This to me is the ultimate easy-high protein-healthy-but not your typical lunch. I don't really eat a lot of gluten so most sandwiches and wraps are not in my daily routine. I made this quinoa bowl with tofu, but chicken would be an excellent substitution! This lunch (or dinner) is a staple in my ovulatory phase.
Ingredients:
Makes ~4 servings
- 2 c quinoa
- 2 c water
- 2 large handfuls spinach
- 2 blocks extra firm tofu OR 2 chicken breasts
- 4 tsp poultry seasoning
- 4 tsp smoked paprika
- salt
- pepper
- cooking oil
- 2 c basil
- 1/4 c pinenuts
- 1/4 c olive oil
Directions:
- Prepare your tofu or chicken. For tofu, try to press it for 20 minutes before cooking. Chop the tofu/chicken into bite sized chunks. Season with oil, poultry seasoning, paprika, and salt. Air fry tofu/chicken at 400 for 12-15 minutes.
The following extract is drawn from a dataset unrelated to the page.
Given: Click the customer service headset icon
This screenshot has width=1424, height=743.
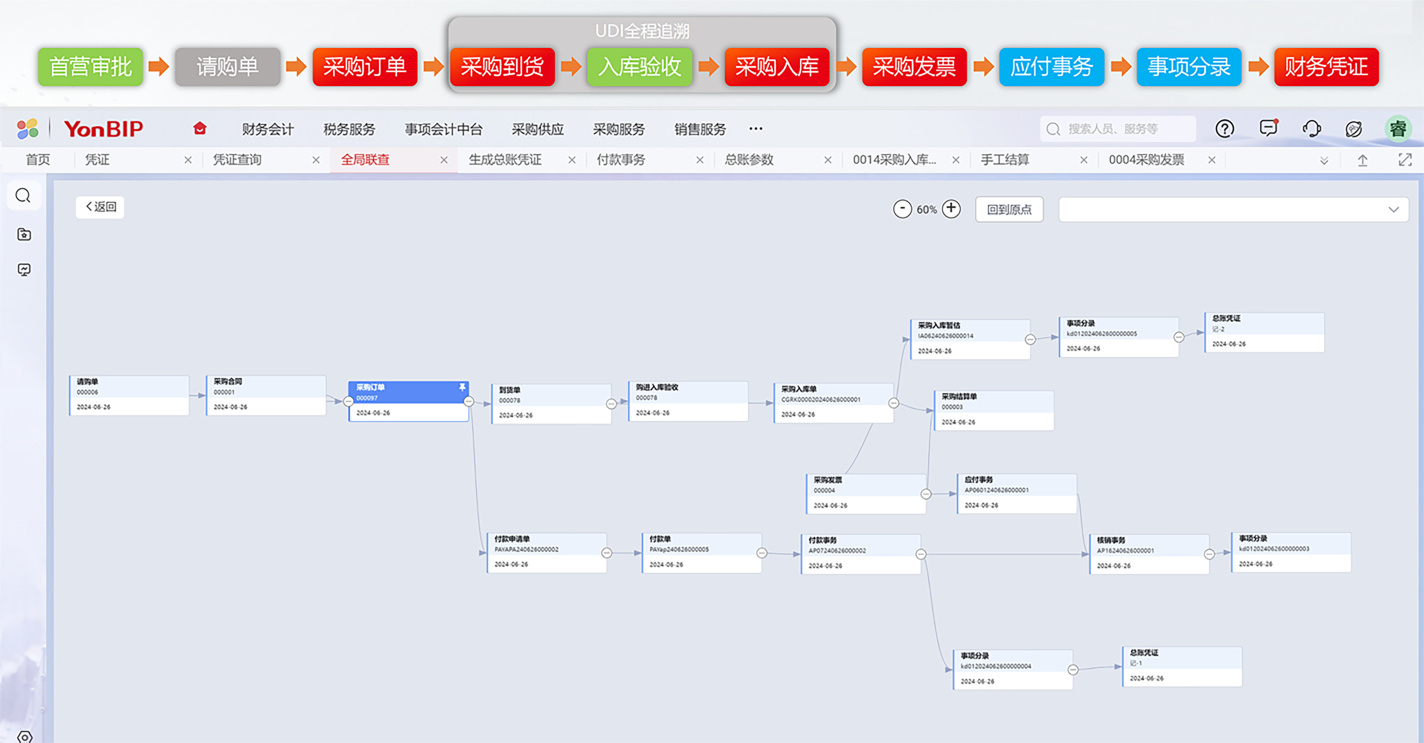Looking at the screenshot, I should coord(1311,128).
- Add quinoa, water, and a good pinch of salt to a bowl. Bring to a boil, then cover, decrease heat to low, and simmer for 20 minutes. Once the quinoa is done, add the spinach and mix into the hot quinoa to allow the spinach to wilt.
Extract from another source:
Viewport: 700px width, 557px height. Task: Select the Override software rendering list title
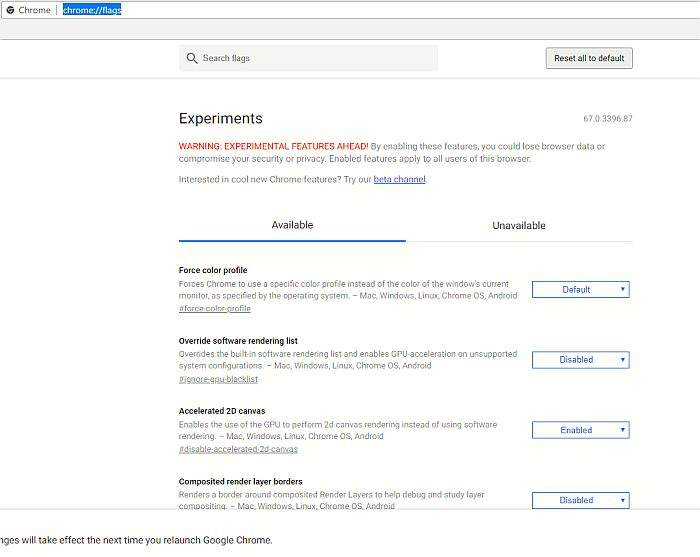pyautogui.click(x=238, y=341)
- In the meantime, you can make your pesto by combining basil, pinenuts, olive oil, and a pinch of salt to a food processor.
- To store, transfer the quinoa mix to a large container. Add the tofu/chicken on top, followed by a hearty drizzle of pesto on the very top.
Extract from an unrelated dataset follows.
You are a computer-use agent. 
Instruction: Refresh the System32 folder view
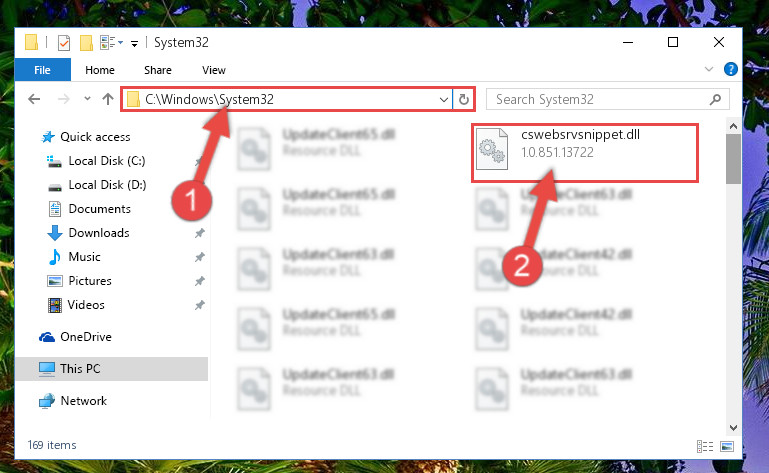tap(463, 100)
When you're ready to make your lunch, all you have to do is grab a couple large spoonfuls of the quinoa bowl and transfer to a lunchbox! Then, just reheat in the microwave if you're at work. This dish is super versatile, so feel free to add any other extras like red pepper flakes, sun dried tomatoes, avocado, etc. Enjoy!!